**Problem description:** Start to finish, copy the data exactly.

**Data shown:**

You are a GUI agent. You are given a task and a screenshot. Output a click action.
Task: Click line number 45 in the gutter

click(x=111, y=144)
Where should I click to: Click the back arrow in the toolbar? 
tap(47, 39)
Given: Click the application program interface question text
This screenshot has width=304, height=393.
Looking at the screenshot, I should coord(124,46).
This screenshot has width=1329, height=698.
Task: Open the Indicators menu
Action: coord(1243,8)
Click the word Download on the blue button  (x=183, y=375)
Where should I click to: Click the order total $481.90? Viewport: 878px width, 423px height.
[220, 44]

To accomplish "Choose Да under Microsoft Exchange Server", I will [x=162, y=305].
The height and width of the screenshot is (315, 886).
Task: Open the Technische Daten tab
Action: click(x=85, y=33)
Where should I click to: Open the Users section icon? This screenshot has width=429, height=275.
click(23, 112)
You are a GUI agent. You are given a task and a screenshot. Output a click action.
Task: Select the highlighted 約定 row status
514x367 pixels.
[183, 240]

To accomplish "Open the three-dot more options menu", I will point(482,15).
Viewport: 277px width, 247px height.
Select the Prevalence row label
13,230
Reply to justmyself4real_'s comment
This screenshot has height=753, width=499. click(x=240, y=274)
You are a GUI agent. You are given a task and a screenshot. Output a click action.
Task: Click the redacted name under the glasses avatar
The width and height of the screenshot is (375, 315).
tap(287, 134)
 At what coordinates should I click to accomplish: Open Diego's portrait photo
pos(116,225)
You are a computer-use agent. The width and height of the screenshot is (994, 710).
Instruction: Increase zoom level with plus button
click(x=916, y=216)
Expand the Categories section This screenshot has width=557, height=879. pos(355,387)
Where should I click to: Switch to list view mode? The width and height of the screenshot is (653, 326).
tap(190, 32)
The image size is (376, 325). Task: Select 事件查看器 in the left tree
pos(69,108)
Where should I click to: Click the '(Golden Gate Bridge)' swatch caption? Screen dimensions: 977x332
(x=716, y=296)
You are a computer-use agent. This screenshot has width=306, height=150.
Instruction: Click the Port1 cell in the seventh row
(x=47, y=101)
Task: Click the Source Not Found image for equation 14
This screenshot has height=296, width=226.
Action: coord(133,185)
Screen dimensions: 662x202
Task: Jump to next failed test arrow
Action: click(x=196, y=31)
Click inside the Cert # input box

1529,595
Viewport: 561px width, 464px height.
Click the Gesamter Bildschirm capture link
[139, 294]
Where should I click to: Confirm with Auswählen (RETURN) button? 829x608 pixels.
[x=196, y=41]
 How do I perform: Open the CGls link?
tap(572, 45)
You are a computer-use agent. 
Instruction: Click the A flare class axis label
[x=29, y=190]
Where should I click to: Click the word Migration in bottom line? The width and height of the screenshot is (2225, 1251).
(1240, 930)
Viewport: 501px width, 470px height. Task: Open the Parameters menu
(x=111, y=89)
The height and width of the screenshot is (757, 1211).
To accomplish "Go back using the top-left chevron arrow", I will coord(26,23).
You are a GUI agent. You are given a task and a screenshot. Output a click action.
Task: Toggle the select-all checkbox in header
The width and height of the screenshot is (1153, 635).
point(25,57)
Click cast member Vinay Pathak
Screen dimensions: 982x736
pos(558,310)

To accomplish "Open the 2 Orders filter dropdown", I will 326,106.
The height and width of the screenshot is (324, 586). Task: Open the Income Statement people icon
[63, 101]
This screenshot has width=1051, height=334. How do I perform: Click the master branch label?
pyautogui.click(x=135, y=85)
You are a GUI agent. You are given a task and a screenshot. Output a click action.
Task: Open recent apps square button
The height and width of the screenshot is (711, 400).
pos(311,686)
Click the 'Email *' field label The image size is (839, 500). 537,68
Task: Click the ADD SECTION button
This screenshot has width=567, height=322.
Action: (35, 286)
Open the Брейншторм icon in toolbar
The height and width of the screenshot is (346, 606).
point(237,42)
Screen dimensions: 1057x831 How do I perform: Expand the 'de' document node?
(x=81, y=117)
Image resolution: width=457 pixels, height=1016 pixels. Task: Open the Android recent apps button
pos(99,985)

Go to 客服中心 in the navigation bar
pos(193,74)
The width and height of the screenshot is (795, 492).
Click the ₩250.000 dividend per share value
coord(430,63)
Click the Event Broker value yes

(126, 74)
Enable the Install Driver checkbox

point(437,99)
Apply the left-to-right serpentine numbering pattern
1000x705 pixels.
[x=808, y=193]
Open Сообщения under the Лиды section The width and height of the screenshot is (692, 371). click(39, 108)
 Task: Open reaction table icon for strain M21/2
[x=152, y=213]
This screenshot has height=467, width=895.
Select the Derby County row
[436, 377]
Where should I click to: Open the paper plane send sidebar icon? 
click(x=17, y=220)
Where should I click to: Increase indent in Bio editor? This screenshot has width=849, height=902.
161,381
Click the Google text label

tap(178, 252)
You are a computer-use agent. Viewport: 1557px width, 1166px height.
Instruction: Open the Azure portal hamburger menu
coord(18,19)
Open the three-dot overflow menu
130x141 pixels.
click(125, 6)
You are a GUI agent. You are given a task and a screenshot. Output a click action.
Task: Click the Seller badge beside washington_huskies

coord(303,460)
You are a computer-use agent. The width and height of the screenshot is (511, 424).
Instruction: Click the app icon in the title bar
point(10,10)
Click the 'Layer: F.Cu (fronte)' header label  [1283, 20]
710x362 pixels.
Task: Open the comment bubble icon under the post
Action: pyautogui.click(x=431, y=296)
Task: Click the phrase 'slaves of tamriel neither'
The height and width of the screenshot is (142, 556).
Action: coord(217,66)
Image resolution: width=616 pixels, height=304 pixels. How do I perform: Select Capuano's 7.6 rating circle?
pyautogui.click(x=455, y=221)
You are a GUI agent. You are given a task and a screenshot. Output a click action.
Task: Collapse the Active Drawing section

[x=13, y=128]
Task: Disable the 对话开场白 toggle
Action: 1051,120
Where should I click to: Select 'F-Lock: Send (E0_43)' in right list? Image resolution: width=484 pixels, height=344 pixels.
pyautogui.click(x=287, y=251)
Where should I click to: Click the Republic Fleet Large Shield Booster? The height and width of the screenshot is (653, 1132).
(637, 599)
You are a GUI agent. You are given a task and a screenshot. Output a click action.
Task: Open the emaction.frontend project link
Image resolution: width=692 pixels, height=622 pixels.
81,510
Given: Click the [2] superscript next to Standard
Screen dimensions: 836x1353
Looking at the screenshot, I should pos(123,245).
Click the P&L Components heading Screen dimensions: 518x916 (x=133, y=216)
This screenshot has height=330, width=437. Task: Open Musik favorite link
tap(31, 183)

**Solved exercise:**
You are a GUI agent. You are given a task and a screenshot. Output a click action.
Task: Click line number 45 in the gutter

click(x=111, y=144)
Where should I click to: Click the back arrow in the toolbar? 
tap(47, 39)
Given: Click the application program interface question text
This screenshot has width=304, height=393.
Looking at the screenshot, I should coord(124,46).
This screenshot has width=1329, height=698.
Task: Open the Indicators menu
Action: coord(1243,8)
Click the word Download on the blue button  (x=183, y=375)
Where should I click to: Click the order total $481.90? Viewport: 878px width, 423px height.
[220, 44]

To accomplish "Choose Да under Microsoft Exchange Server", I will [x=162, y=305].
The height and width of the screenshot is (315, 886).
Task: Open the Technische Daten tab
Action: click(x=85, y=33)
Where should I click to: Open the Users section icon? This screenshot has width=429, height=275.
click(23, 112)
You are a GUI agent. You are given a task and a screenshot. Output a click action.
Task: Select the highlighted 約定 row status
514x367 pixels.
[183, 240]

To accomplish "Open the three-dot more options menu", I will point(482,15).
Viewport: 277px width, 247px height.
Select the Prevalence row label
13,230
Reply to justmyself4real_'s comment
This screenshot has height=753, width=499. click(x=240, y=274)
You are a GUI agent. You are given a task and a screenshot. Output a click action.
Task: Click the redacted name under the glasses avatar
The width and height of the screenshot is (375, 315).
tap(287, 134)
 At what coordinates should I click to accomplish: Open Diego's portrait photo
pos(116,225)
You are a computer-use agent. The width and height of the screenshot is (994, 710).
Instruction: Increase zoom level with plus button
click(x=916, y=216)
Expand the Categories section This screenshot has width=557, height=879. pos(355,387)
Where should I click to: Switch to list view mode? The width and height of the screenshot is (653, 326).
tap(190, 32)
The image size is (376, 325). Task: Select 事件查看器 in the left tree
pos(69,108)
Where should I click to: Click the '(Golden Gate Bridge)' swatch caption? Screen dimensions: 977x332
(x=716, y=296)
You are a computer-use agent. This screenshot has width=306, height=150.
Instruction: Click the Port1 cell in the seventh row
(x=47, y=101)
Task: Click the Source Not Found image for equation 14
This screenshot has height=296, width=226.
Action: coord(133,185)
Screen dimensions: 662x202
Task: Jump to next failed test arrow
Action: click(x=196, y=31)
Click inside the Cert # input box

1529,595
Viewport: 561px width, 464px height.
Click the Gesamter Bildschirm capture link
[139, 294]
Where should I click to: Confirm with Auswählen (RETURN) button? 829x608 pixels.
[x=196, y=41]
 How do I perform: Open the CGls link?
tap(572, 45)
You are a computer-use agent. 
Instruction: Click the A flare class axis label
[x=29, y=190]
Where should I click to: Click the word Migration in bottom line? The width and height of the screenshot is (2225, 1251).
(1240, 930)
Viewport: 501px width, 470px height. Task: Open the Parameters menu
(x=111, y=89)
The height and width of the screenshot is (757, 1211).
To accomplish "Go back using the top-left chevron arrow", I will coord(26,23).
You are a GUI agent. You are given a task and a screenshot. Output a click action.
Task: Toggle the select-all checkbox in header
The width and height of the screenshot is (1153, 635).
point(25,57)
Click cast member Vinay Pathak
Screen dimensions: 982x736
pos(558,310)

To accomplish "Open the 2 Orders filter dropdown", I will 326,106.
The height and width of the screenshot is (324, 586). Task: Open the Income Statement people icon
[63, 101]
This screenshot has width=1051, height=334. How do I perform: Click the master branch label?
pyautogui.click(x=135, y=85)
You are a GUI agent. You are given a task and a screenshot. Output a click action.
Task: Open recent apps square button
The height and width of the screenshot is (711, 400).
pos(311,686)
Click the 'Email *' field label The image size is (839, 500). 537,68
Task: Click the ADD SECTION button
This screenshot has width=567, height=322.
Action: (35, 286)
Open the Брейншторм icon in toolbar
The height and width of the screenshot is (346, 606).
point(237,42)
Screen dimensions: 1057x831 How do I perform: Expand the 'de' document node?
(x=81, y=117)
Image resolution: width=457 pixels, height=1016 pixels. Task: Open the Android recent apps button
pos(99,985)

Go to 客服中心 in the navigation bar
pos(193,74)
The width and height of the screenshot is (795, 492).
Click the ₩250.000 dividend per share value
coord(430,63)
Click the Event Broker value yes

(126, 74)
Enable the Install Driver checkbox

point(437,99)
Apply the left-to-right serpentine numbering pattern
1000x705 pixels.
[x=808, y=193]
Open Сообщения under the Лиды section The width and height of the screenshot is (692, 371). click(39, 108)
 Task: Open reaction table icon for strain M21/2
[x=152, y=213]
This screenshot has height=467, width=895.
Select the Derby County row
[436, 377]
Where should I click to: Open the paper plane send sidebar icon? 
click(x=17, y=220)
Where should I click to: Increase indent in Bio editor? This screenshot has width=849, height=902.
161,381
Click the Google text label

tap(178, 252)
You are a computer-use agent. Viewport: 1557px width, 1166px height.
Instruction: Open the Azure portal hamburger menu
coord(18,19)
Open the three-dot overflow menu
130x141 pixels.
click(125, 6)
You are a GUI agent. You are given a task and a screenshot. Output a click action.
Task: Click the Seller badge beside washington_huskies

coord(303,460)
You are a computer-use agent. The width and height of the screenshot is (511, 424).
Instruction: Click the app icon in the title bar
point(10,10)
Click the 'Layer: F.Cu (fronte)' header label  [1283, 20]
710x362 pixels.
Task: Open the comment bubble icon under the post
Action: pyautogui.click(x=431, y=296)
Task: Click the phrase 'slaves of tamriel neither'
The height and width of the screenshot is (142, 556).
Action: coord(217,66)
Image resolution: width=616 pixels, height=304 pixels. How do I perform: Select Capuano's 7.6 rating circle?
pyautogui.click(x=455, y=221)
You are a GUI agent. You are given a task and a screenshot. Output a click action.
Task: Collapse the Active Drawing section

[x=13, y=128]
Task: Disable the 对话开场白 toggle
Action: 1051,120
Where should I click to: Select 'F-Lock: Send (E0_43)' in right list? Image resolution: width=484 pixels, height=344 pixels.
pyautogui.click(x=287, y=251)
Where should I click to: Click the Republic Fleet Large Shield Booster? The height and width of the screenshot is (653, 1132).
(637, 599)
You are a GUI agent. You are given a task and a screenshot. Output a click action.
Task: Open the emaction.frontend project link
Image resolution: width=692 pixels, height=622 pixels.
81,510
Given: Click the [2] superscript next to Standard
Screen dimensions: 836x1353
Looking at the screenshot, I should pos(123,245).
Click the P&L Components heading Screen dimensions: 518x916 (x=133, y=216)
This screenshot has height=330, width=437. Task: Open Musik favorite link
tap(31, 183)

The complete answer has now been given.